Dans les cent cinquante dernières années, depuis leur indépendance (Serbie, Bulgarie) ou leur affirmation nationale dans le cadre de l’Autriche-Hongrie (Croatie, Slovénie), plus tard sous les régimes monarchiques, puis communistes de la Yougoslavie et de la Bulgarie, les pays sud-slaves se sont largement ouverts aux influences venues de l’Europe occidentale. L’instruction s’est généralisée, les villes ont grandi, la vie quotidienne s’est, dans une assez large mesure, occidentalisée, et la production culturelle s’est diversifiée en écho à toutes les tendances de la modernité. Deux grandes capitales européennes, plus que toutes les autres, ont été leurs phares, les lieux où se formaient beaucoup de leurs artistes et de leurs intellectuels : Vienne, fréquentée depuis toujours par les sujets des Habsbourg, et Paris, pour tous pôle de l’art et de la pensée modernes pendant un siècle ; sans préjudice des liens avec l’Allemagne et avec le monde anglo-saxon, terres d’émigration. L’époque communiste n’a pas rompu ces relations, aussi bien dans la Yougoslavie, très ouverte, que dans la Bulgarie moins favorisée, dont l’intelligentsia n’était pas moins avide de contacts.

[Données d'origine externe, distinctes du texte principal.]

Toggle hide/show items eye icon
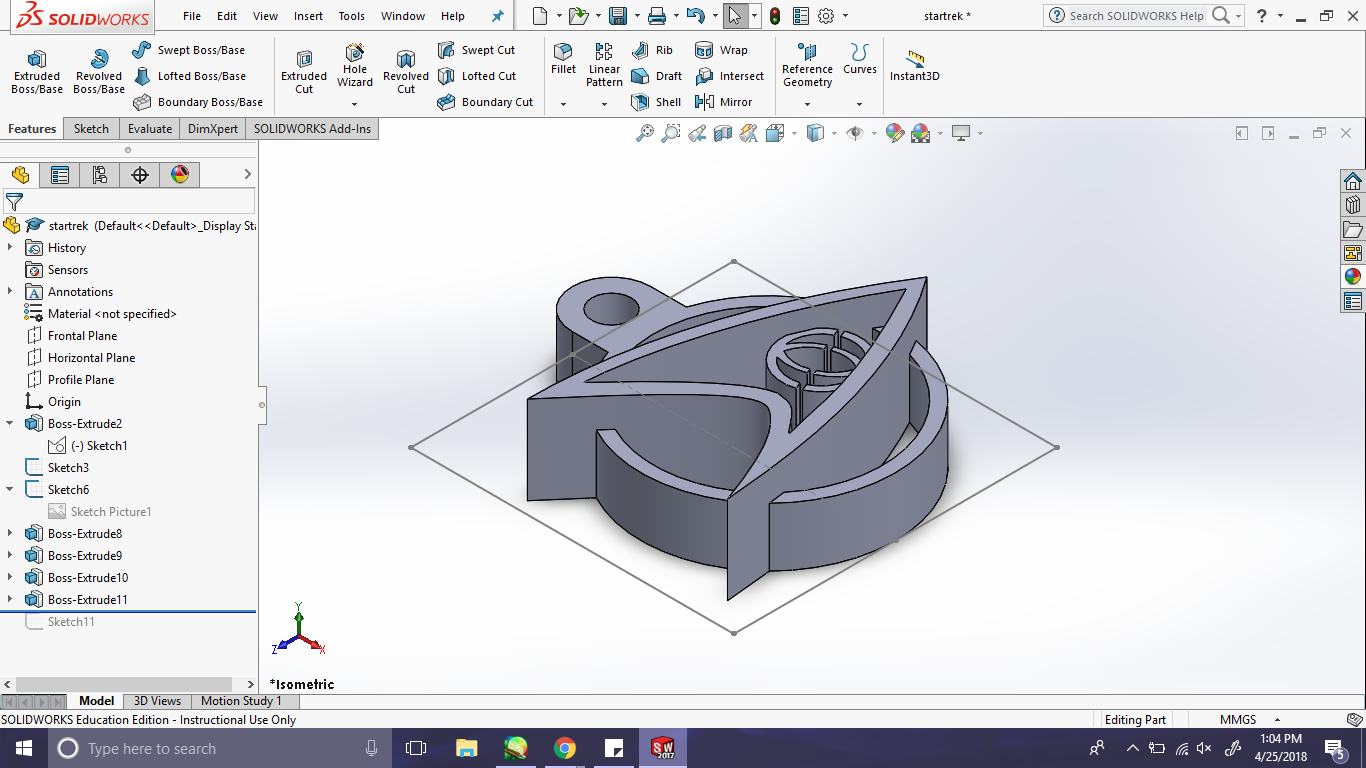[x=854, y=133]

Le naturalisme comme le symbolisme, le surréalisme comme la satire sociale décapante, un marxisme critique, la persistance du grand roman social et historique dans la tradition balzacienne et tolstoïenne, immunisé contre le “réalisme socialiste“ (mais certains, récemment, ont donné dans un réalisme nationaliste qui ne vaut guère mieux) ; enfin la poésie intime sous toutes ses formes, sans cesse renouvelées. Tout cela se retrouve dans la littérature slovène, croate, serbe, bulgare et autre du dernier siècle. Et l’on pourrait en dire autant des autres arts : dans tous, les courants européens contemporains ont trouvé leur écho.
Nous conclurons que l’appartenance des peuples slaves du Sud, dans leur diversité et dans leurs ressemblances, à la culture européenne ne peut faire aucun doute. Deux phénomènes historiques ont provisoirement relâché les liens de ces peuples avec le reste du continent : la domination ottomane, pour la plupart d’entre eux, pendant cinq siècles, et le communisme pour tous pendant cinquante ans. L’héritage de ces deux périodes est pour beaucoup dans les épreuves subies par ces peuples tout récemment. Mais le lien ne s’est jamais brisé ; il est permis d’espérer que le XXI° siècle le verra se renforcer encore.